Congress has not passed a multi-year transportation bill in a decade and hasn’t raised the per-gallon taxes of 18.4 cents for gasoline and 24.4 cents for diesel since 1993. A handful of lawmakers in both parties have embraced an increase, but the idea hasn’t gained much support at either end of Pennsylvania Avenue.
The current transportation bill extension expires at the end of May, and everyone from U.S. Transportation Secretary Anthony Foxx to governors and state transportation officials have warned lawmakers that states are already dropping projects from their plans.
While transportation is one of the least partisan issues facing a fractious Congress, there’s little consensus on how to pay for the federal program. Since 2008, lawmakers have transferred more than $50 billion in general funds to the federal Highway Trust Fund.

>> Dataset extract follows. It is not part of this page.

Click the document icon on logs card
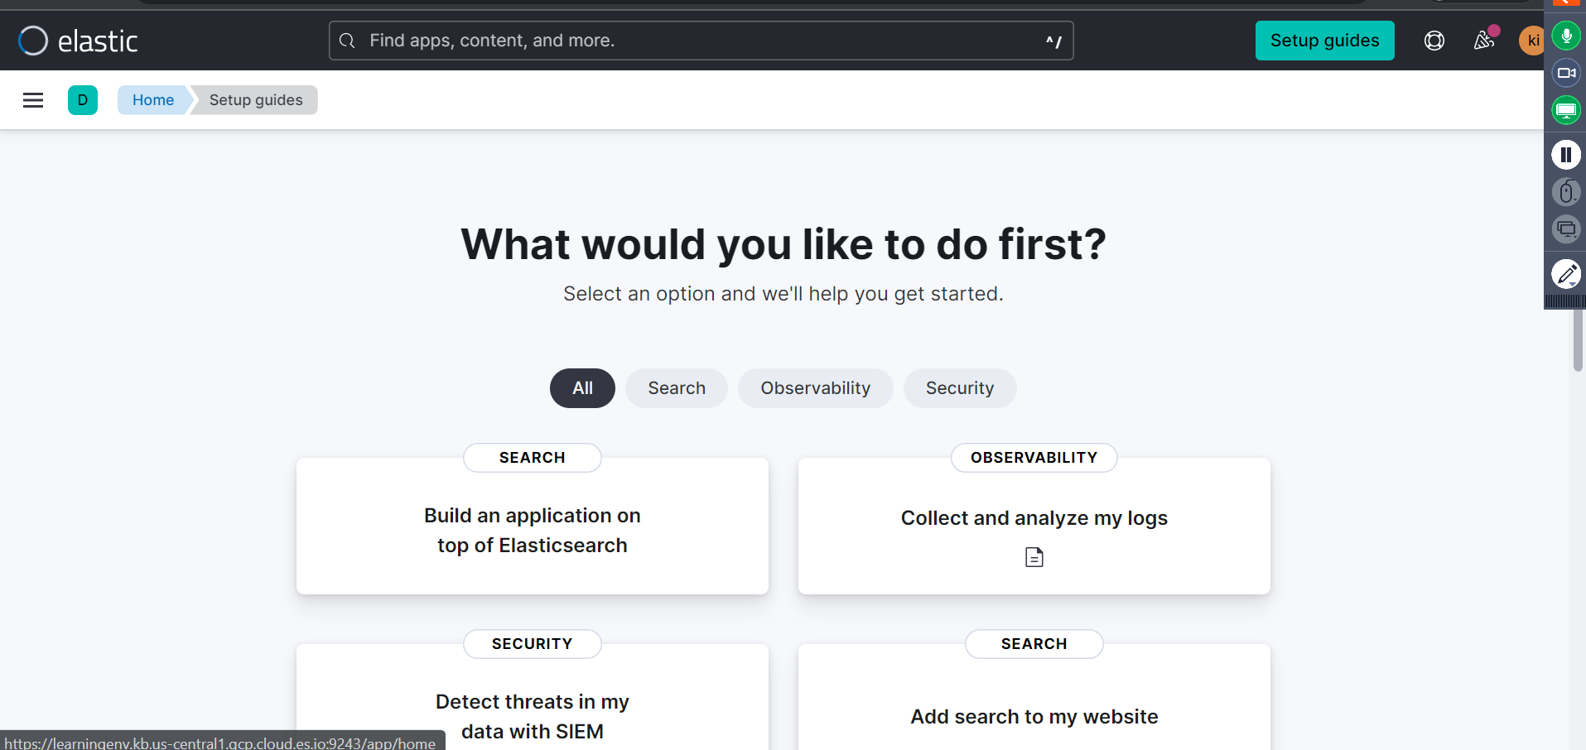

Zuchorski said neither that approach, nor efforts by some lawmakers and the White House to close corporate tax loopholes to raise additional funds, would be sustainable in the long run.
Rather, he said, Congress should be looking for more reliable sources of funding, including a tax on miles driven, increased tolling and more private-sector investment.
“You can’t solve it all long term by just raising the gas tax,” he said.
A coalition of business groups, including the U.S. Chamber of Commerce, the American Trucking Associations and the American Road and Transportation Builders Association, supports continuing the federal program and raising the gas tax.
In the absence of a federal program, the road builders group calculated that states, on average, would need to increase their own gasoline taxes by 23.5 cents a gallon to maintain current spending levels. That increase would not account for the states’ future needs.
Last week, the group proposed a 15-cent increase in the federal gasoline tax, which would generate $27 billion a year and support the Highway Trust Fund for the next decade.